Бальный зал выглядел почти так же, как и сотню лет назад. Единственную перемену являли три новые картины маслом, украсившие его величественные стены. Полотна изображали суровых или веселых членов этого венецианского рода, каждый из которых был разодет в модные наряды своих дней. Все они давно умерли. Одесную от него находился портрет Джузеппе, почившего три десятка лет назад, черты лица которого навеки застыли в сорокалетнем возрасте благодаря масляным краскам и таланту давно усопшего живописца. Взгляд карих глаз Джузеппе, всегда искрившихся весельем, противоречил сурово сдвинутым бровям и чопорной осанке. Иуда прекрасно знал его – вернее, настолько хорошо, насколько можно узнать человека за десять лет.
Дольше пребывать в одном городе Иуда себе не дозволял. После этого люди могли начать недоумевать, отчего он не стареет. Человека, не покрывающегося морщинами и не умирающего, могли назвать колдуном или еще похуже. Так что он путешествовал на север и на юг, на восток и на запад, кругами, расширявшимися по мере распространения цивилизации. В одних городах он разыгрывал из себя анахорета, в других – художника, в третьих – жуира. Примерял роли, будто плащи. И сносил по одному каждого рода.
Его щегольские черные кожаные сапоги уверенно ступали по деревянному паркету. Он знал каждую скрипучую половицу, каждую едва заметную щербинку. Явился лакей в маске с подносом, уставленным бокалами вина. Иуда взял один, памятуя достоинства винных подвалов прежнего хозяина. Пригубил, смакуя букет кончиком языка, – к счастью, по смерти Джузеппе его подвалы не пришли в упадок. Осушив бокал, Иуда взял другой.
Пальцы другой руки, спрятанной за спиной, крепко сжимали узкий черный предмет.
Он явился сюда с целью более возвышенной, нежели повеселиться на балу.
Он пришел погоревать.
Маневрируя среди танцоров в масках, Иуда пробирался к окну. Длинный нос его маски загибался книзу вороньим клювом. Ноздри наполнял аромат хорошо выделанной кожи, из которой ее изготовили. Мимо в кружении с партнером проскользнула женщина, оставив по себе в воздухе крепкий аромат духов.

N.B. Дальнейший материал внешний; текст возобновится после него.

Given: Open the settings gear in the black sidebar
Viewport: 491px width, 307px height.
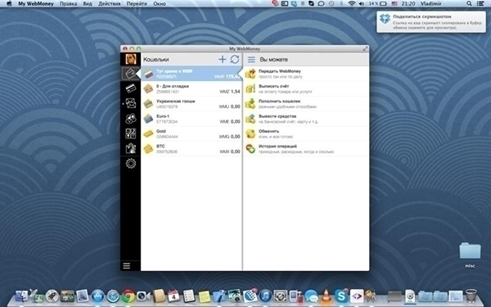Looking at the screenshot, I should (x=131, y=163).
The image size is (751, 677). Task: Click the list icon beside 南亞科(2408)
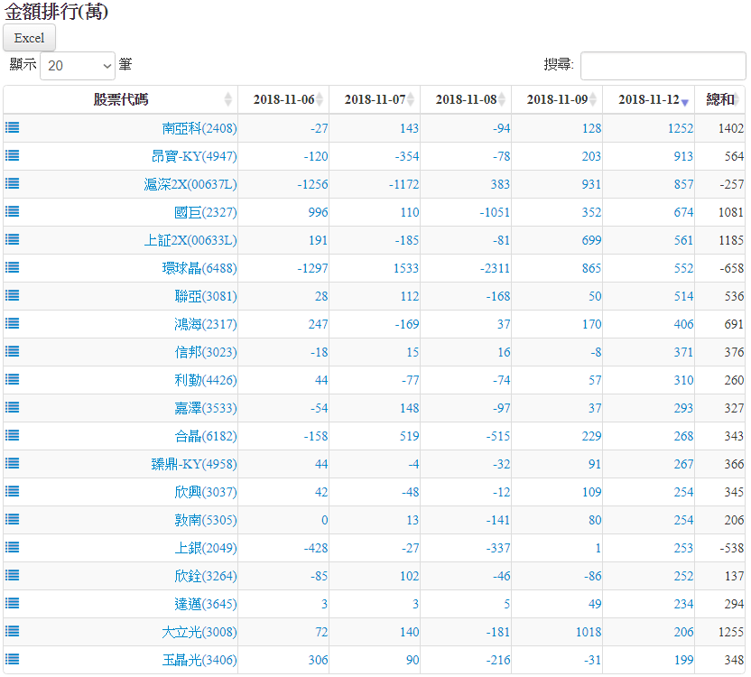point(13,127)
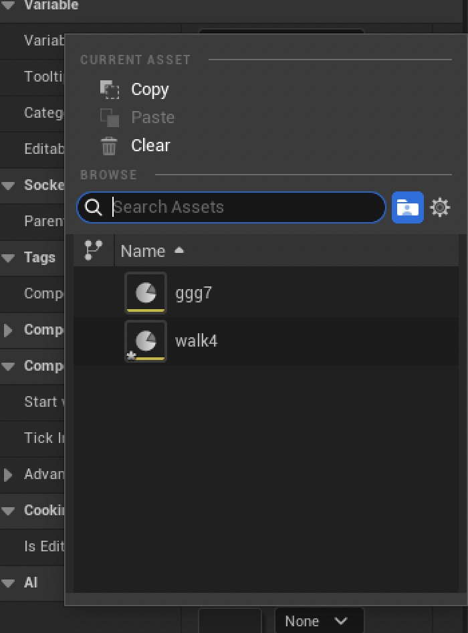Collapse the Sockets section arrow
468x633 pixels.
[9, 185]
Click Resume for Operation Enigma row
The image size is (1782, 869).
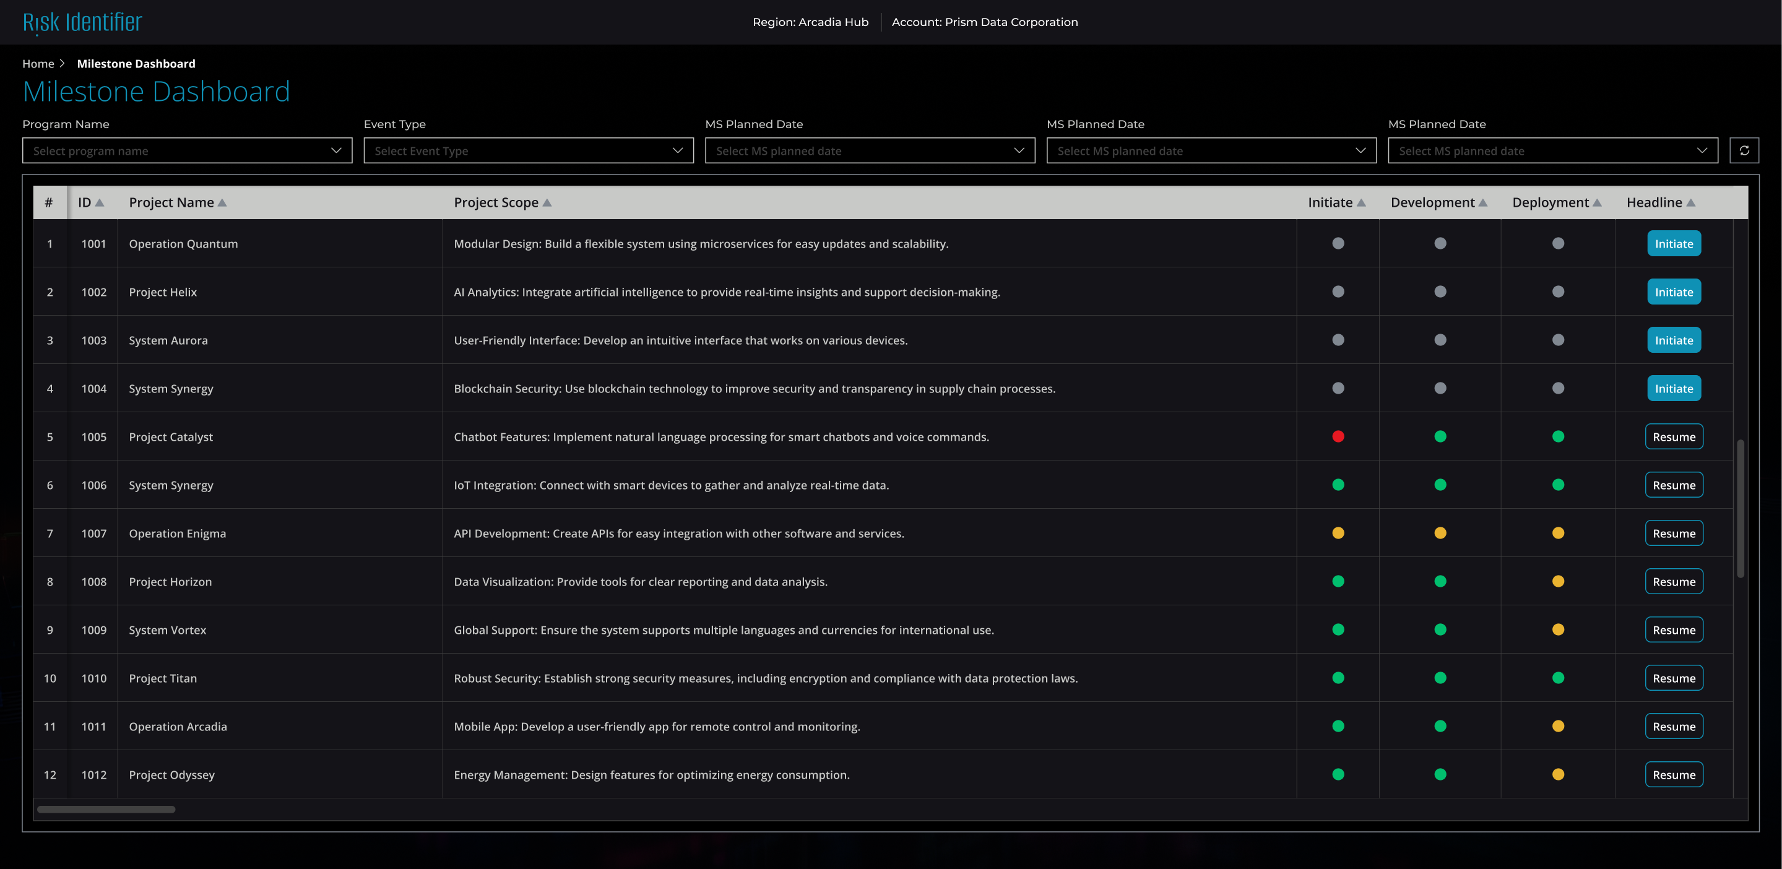pyautogui.click(x=1673, y=533)
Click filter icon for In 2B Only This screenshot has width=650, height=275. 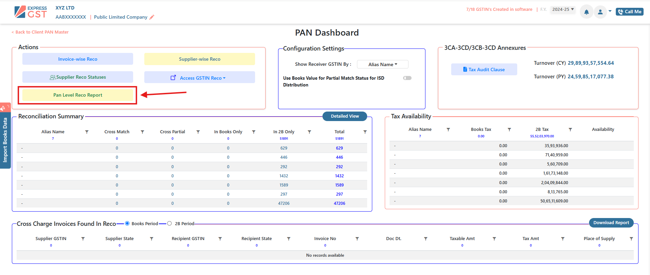[x=309, y=132]
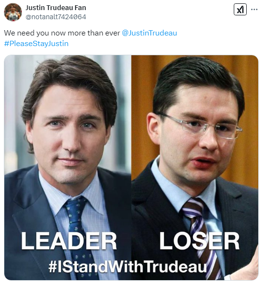Click the display name Justin Trudeau Fan

(x=56, y=8)
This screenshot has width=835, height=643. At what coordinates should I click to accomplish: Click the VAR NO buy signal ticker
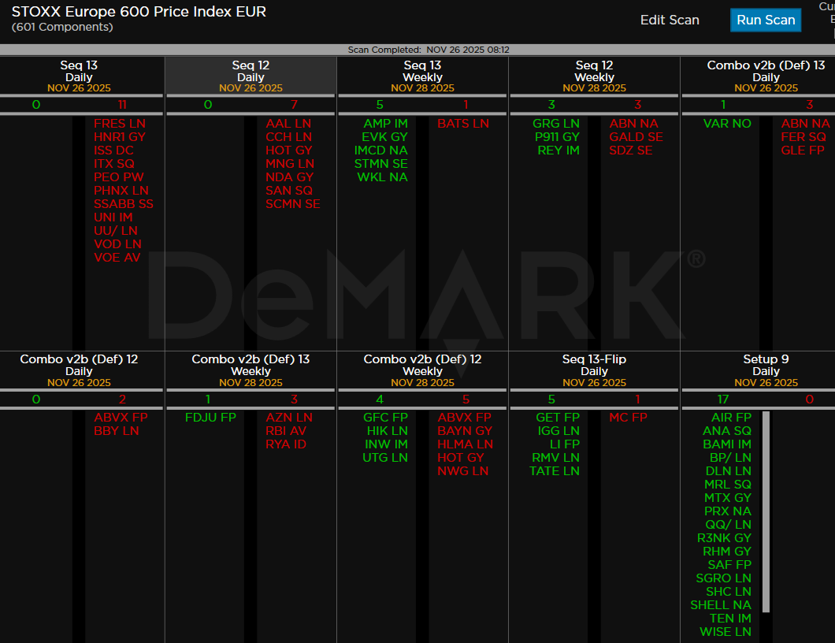pyautogui.click(x=727, y=124)
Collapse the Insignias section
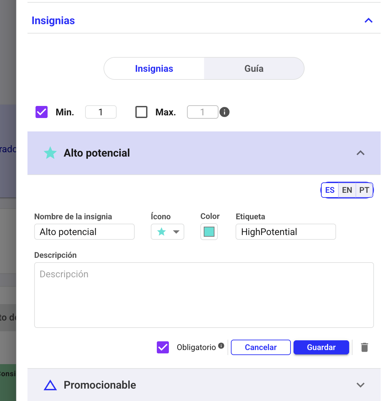This screenshot has width=383, height=401. click(x=368, y=21)
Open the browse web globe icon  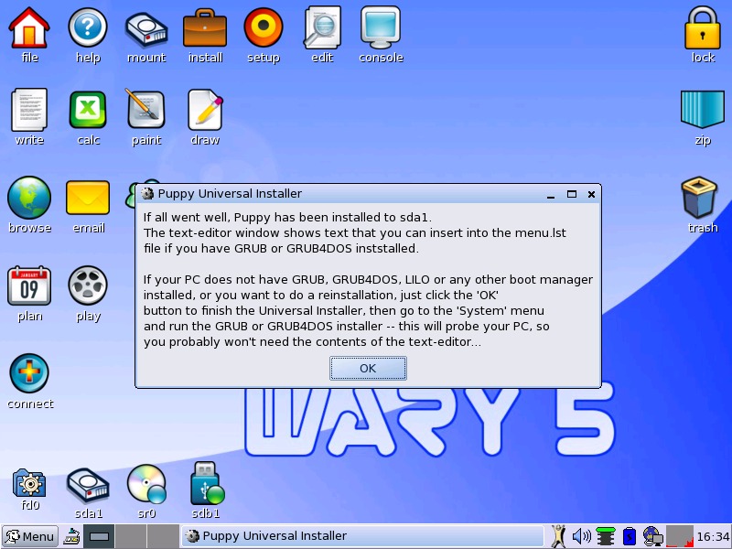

Иуда знал и этих танцоров, и без счету других. Позже, выпив побольше вина, он присоединится к ним. Выберет себе какую-нибудь юную куртизанку, может быть, очередную мавританку, буде удастся сыскать таковую. И станет изо всех сил стараться забыться в знакомой рутине.
Полвека назад, во время последнего пребывания в Венеции, он повстречал самую очаровательную женщину за свою долгую жизнь. Она тоже была мавританкой – темнокожей, с лучезарными темно-карими глазами и черными волосами, ниспадавшими на голые плечи и доходившими до самого пояса. На ней было изумрудно-зеленое платье с золотой оторочкой, по моде стянутое на тонкой талии; но, свисая с шеи на узенькой золотой цепочке, в ложбинке ее грудей покоилась полоска яркого серебра, будто осколок разбитого зеркала – украшение диковинное. Вокруг нее витал аромат лепестков лотоса – благоухание, которым он не наслаждался с самых пор последней своей побывки на Востоке.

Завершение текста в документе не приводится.